Di nuovo tornando a memorie credo piuttosto condivise non solo dalla mia generazione, ma anche da quella di figli e nipoti, il regime è la sensazione di essere chiusi in una prigione, e questo deriva dal prevalere di una mentalità che cancella le differenze. L’essere italiani, che certo è anche una bella cosa, diventa una prigione se si rivolge contro gli altri, i migranti e gli emigrati, può travolgere in una spirale nazionalista come è accaduto in Gran Bretagna con Brexit, dove il racconto mitico e non storico dell’Impero britannico ha cancellato la sofferenza degli schiavi di cui il Regno Unito fu il maggior commerciante e da cui derivarono le risorse nello sfruttamento umano, il prevalere economico del mondo anglo-americano su tante altre nazioni. Ma può essere anche una centralizzazione statale in nome del bene comune, com’è di fatto stata la realizzazione del comunismo in quei paesi che hanno tentato di costruire quel sistema. Russia, Corea del Nord, Cuba. Come si legge nei romanzi di Milan Kundera o le commedie di Vaclav Havel, possono diventare dissensi i libri che si leggono, il modo di scherzare. Alla fine portano in prigione anche un certo gusto nel vestire. La prigione nella Praga di Kundera può essere anche una mentalità antiborghese e anti-aristocratica che finisce col rendere pericolose le letture attraverso cui la borghesia si afferma, e quindi tutta la letteratura e la musica romantica, Sigmund Freud e il primo novecento, la letteratura libertina, Voltaire, Diderot, Rousseau. Come sappiamo, ogni dittatura si rivolge soprattutto a riscrivere curricula scolastici, cancellare e censurare autori, a bruciar libri e delegittimare contenuti.

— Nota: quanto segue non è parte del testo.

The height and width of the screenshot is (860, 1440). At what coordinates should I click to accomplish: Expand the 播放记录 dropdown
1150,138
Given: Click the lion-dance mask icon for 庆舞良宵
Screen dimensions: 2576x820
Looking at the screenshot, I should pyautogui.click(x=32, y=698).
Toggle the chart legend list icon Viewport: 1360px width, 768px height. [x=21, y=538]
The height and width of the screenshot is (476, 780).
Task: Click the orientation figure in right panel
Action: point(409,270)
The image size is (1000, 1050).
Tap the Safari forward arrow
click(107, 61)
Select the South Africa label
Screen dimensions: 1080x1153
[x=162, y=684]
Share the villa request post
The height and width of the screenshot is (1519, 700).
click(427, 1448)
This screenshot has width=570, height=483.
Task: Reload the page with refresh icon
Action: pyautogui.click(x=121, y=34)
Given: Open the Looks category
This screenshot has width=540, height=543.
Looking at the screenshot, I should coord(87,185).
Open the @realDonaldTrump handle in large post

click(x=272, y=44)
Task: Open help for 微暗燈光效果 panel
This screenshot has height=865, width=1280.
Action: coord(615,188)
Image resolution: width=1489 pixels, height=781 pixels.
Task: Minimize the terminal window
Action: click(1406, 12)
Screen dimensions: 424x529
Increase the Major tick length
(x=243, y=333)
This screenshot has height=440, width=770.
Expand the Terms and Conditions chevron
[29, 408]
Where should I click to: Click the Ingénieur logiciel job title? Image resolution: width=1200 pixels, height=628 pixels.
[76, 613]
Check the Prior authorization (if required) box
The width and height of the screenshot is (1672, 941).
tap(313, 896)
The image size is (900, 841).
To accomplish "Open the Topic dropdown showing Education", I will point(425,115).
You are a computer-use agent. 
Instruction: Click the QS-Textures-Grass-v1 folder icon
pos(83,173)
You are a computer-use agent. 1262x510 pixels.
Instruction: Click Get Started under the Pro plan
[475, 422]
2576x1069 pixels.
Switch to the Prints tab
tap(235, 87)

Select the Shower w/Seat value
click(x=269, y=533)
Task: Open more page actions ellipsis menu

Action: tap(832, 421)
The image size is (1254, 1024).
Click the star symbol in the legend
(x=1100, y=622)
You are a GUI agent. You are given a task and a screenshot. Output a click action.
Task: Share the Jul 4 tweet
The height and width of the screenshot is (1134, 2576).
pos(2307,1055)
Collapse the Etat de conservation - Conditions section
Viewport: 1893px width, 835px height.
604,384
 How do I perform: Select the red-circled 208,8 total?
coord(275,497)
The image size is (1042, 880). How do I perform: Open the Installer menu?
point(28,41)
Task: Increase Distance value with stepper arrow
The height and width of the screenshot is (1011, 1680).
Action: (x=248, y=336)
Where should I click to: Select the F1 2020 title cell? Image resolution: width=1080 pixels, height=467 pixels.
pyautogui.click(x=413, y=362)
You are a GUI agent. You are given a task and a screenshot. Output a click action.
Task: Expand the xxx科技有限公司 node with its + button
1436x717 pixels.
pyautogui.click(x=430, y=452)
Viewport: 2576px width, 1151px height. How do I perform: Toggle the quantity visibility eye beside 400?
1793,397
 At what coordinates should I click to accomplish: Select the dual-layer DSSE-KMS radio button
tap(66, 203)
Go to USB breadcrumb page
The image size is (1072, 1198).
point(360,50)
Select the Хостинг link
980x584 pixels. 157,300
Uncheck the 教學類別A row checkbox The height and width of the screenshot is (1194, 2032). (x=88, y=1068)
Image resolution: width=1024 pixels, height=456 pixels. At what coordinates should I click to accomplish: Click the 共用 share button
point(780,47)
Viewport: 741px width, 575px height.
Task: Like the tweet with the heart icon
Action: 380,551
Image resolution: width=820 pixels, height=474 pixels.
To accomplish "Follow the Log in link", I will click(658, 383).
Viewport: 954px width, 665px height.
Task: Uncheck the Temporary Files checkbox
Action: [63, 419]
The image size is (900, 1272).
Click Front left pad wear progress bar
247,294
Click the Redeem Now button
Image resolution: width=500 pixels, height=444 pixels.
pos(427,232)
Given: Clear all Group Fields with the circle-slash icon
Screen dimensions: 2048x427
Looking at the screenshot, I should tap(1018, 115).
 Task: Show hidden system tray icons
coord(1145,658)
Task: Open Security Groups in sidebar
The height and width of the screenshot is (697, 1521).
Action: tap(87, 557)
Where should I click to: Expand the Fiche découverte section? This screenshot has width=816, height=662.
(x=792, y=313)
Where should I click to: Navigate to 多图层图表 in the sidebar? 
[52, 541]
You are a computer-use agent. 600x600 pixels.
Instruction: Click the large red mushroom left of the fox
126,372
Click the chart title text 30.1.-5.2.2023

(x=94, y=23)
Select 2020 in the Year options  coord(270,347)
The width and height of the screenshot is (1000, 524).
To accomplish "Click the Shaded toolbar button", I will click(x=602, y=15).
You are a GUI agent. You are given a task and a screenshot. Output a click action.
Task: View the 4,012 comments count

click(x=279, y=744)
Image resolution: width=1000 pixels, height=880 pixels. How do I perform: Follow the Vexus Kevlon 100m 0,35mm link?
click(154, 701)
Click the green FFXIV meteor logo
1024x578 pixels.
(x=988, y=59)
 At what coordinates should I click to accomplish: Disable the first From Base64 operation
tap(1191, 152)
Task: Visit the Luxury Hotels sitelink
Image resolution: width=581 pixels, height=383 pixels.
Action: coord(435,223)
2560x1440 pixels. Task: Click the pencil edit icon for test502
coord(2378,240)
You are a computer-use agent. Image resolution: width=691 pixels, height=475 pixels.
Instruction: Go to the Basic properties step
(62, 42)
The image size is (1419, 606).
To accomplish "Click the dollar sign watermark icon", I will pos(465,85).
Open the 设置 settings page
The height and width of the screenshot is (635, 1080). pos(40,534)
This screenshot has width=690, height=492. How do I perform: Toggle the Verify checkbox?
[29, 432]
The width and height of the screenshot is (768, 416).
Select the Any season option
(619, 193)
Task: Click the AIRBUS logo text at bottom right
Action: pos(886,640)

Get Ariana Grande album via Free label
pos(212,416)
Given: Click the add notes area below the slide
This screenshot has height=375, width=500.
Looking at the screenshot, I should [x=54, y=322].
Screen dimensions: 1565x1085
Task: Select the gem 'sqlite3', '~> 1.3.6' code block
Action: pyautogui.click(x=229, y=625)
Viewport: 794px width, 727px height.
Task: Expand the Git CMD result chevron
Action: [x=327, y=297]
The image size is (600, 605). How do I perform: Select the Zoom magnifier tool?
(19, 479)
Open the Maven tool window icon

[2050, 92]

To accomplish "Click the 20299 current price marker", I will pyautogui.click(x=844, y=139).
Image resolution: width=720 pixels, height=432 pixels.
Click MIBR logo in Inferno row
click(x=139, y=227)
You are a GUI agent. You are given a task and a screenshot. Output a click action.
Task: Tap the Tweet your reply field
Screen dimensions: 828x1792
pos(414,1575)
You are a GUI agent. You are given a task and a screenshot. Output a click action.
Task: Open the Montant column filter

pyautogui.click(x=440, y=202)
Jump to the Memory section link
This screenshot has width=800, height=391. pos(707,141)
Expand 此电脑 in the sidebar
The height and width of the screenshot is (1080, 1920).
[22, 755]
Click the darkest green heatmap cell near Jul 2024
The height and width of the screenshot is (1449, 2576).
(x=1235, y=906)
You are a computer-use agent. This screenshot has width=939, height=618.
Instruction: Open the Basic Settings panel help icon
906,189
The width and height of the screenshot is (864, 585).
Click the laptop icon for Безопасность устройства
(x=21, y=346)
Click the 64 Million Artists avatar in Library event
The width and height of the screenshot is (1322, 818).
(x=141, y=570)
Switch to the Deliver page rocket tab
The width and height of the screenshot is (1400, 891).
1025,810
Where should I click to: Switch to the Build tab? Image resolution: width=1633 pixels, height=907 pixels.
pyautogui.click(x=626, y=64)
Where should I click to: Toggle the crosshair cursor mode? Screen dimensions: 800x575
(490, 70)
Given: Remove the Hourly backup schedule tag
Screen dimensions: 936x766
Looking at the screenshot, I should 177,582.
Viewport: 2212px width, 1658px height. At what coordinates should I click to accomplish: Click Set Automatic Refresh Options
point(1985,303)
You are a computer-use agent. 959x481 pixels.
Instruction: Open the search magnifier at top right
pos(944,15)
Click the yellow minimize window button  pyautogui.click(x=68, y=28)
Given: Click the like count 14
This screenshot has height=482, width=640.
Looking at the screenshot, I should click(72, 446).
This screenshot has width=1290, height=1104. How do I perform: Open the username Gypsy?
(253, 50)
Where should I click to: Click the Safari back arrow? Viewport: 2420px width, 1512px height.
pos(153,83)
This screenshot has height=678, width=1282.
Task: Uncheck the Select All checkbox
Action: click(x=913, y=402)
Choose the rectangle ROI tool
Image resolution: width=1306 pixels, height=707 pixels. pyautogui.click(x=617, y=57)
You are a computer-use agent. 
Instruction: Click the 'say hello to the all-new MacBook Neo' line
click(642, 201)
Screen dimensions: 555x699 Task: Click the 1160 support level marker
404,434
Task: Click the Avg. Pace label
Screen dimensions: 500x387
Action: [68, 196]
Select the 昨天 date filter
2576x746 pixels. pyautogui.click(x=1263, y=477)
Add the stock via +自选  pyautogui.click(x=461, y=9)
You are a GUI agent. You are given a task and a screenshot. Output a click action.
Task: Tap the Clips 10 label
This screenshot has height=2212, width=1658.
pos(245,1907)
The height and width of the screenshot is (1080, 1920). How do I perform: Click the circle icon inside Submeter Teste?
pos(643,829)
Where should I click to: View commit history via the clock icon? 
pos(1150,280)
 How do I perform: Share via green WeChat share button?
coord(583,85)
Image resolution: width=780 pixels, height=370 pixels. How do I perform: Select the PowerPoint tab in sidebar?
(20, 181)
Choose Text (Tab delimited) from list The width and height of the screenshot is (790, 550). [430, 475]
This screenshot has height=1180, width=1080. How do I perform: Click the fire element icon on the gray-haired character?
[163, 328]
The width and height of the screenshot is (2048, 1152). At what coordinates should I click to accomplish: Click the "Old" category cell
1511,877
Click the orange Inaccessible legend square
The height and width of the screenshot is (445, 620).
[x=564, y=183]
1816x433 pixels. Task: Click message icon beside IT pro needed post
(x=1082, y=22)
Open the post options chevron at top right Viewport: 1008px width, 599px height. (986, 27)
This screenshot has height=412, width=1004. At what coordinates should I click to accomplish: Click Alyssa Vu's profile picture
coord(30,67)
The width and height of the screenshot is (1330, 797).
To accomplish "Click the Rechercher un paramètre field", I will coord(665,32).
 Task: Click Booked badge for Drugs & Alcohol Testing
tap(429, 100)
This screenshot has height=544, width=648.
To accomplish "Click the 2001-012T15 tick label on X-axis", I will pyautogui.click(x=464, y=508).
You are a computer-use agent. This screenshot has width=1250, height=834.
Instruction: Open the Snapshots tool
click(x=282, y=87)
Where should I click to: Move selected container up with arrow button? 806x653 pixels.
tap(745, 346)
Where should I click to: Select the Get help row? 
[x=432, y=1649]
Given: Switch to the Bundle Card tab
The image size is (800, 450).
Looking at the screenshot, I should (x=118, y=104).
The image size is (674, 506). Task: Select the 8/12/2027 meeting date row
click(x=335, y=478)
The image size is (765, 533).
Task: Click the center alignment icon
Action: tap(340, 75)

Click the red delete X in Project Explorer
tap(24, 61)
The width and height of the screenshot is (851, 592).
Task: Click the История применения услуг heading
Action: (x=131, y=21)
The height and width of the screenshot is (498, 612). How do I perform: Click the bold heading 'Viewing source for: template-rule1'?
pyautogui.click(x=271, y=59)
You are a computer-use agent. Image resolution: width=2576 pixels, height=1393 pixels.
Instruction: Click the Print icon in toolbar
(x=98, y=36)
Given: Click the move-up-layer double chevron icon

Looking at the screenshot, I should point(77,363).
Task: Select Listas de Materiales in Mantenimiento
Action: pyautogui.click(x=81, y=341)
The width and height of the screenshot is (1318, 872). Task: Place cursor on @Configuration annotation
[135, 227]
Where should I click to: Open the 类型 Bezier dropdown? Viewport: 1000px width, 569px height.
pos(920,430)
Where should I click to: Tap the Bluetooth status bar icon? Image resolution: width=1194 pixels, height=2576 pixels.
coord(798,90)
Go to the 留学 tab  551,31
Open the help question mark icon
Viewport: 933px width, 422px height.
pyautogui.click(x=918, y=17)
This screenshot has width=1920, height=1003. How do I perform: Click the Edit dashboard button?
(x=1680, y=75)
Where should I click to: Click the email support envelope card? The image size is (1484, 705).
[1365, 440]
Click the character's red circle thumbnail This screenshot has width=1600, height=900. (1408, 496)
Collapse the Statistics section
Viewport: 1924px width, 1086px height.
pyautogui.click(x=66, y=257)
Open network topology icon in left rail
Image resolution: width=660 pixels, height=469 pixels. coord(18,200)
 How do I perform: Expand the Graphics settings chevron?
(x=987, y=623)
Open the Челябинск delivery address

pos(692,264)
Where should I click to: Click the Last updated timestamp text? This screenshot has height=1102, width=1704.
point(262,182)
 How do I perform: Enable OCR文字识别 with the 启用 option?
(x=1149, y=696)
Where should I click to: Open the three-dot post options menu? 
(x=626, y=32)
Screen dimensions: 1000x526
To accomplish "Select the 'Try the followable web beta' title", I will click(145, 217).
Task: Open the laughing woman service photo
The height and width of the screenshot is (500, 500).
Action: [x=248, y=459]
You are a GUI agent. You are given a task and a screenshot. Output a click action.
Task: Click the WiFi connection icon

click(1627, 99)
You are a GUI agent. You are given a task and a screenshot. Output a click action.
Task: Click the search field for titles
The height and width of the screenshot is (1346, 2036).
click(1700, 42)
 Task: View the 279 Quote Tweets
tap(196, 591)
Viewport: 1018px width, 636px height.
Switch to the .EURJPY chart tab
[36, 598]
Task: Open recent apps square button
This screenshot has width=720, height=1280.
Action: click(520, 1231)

Sono questi i veri segnali su cui si misura l’azione dei governi. La prigione di cui parla Panahi inizia quando vengono vietati certi autori (nel suo film c’è appunto anche un contrabbandiere di film stranieri proibiti). La nostra prigione è nella ridiscussione di curricula scolastici, nel tentativo di riscrivere la storia. Lo sappiamo anche prima di saperlo, come devono averlo saputo i ragazzi anche sotto il fascismo, e per questo dalla persecuzione verso i migranti c’è sempre il rischio che rinasca un senso di italianità (o germanicità, o francesità ecc.) etnica in nome della quale vengano espulsi altri. Ci si proietta sempre e comunque una storia alle spalle, ma è anche a questo che servono le università, ad arginare con lo studio e con i fatti concreti indagati e per quanto possibile accertati, i deliri ideologici che inventano identità dove non lavorano tra gli altri per costruire un mondo. Nella vita di Lidia Menapace risalta allora anche un altro aspetto: per tenere insieme le diverse associazioni di cui è parte, è anche una grande viaggiatrice in giro per l’Italia. Le città, gli spostamenti, sono insieme il tessuto politico e quello delle amicizie, e quindi alla fine di una visione del mondo che è insieme militante, affettiva, creativa.

Abbiamo bisogno di tante Lidia Menapace, di Dacia Maraini e dei bravi curatori di questo bel volume per raccontare la nostra complicata storia. Abbiamo bisogno di memoria per non crollare in una prigione dove magari le sbarre sono fatte di altri conformismi. C’è aria e libertà solo dove c’è dissenso e differenza. Per esempio, quella differenza che il femminismo degli anni Settanta mette al centro delle sue riflessioni e delle sue pratiche, un principio, come ancora ci ricorda Lidia Menapace, che induce a coltivare e rispettare "il molteplice" in tutte le sue forme e a fuggire dai dogmatismi politici e religiosi.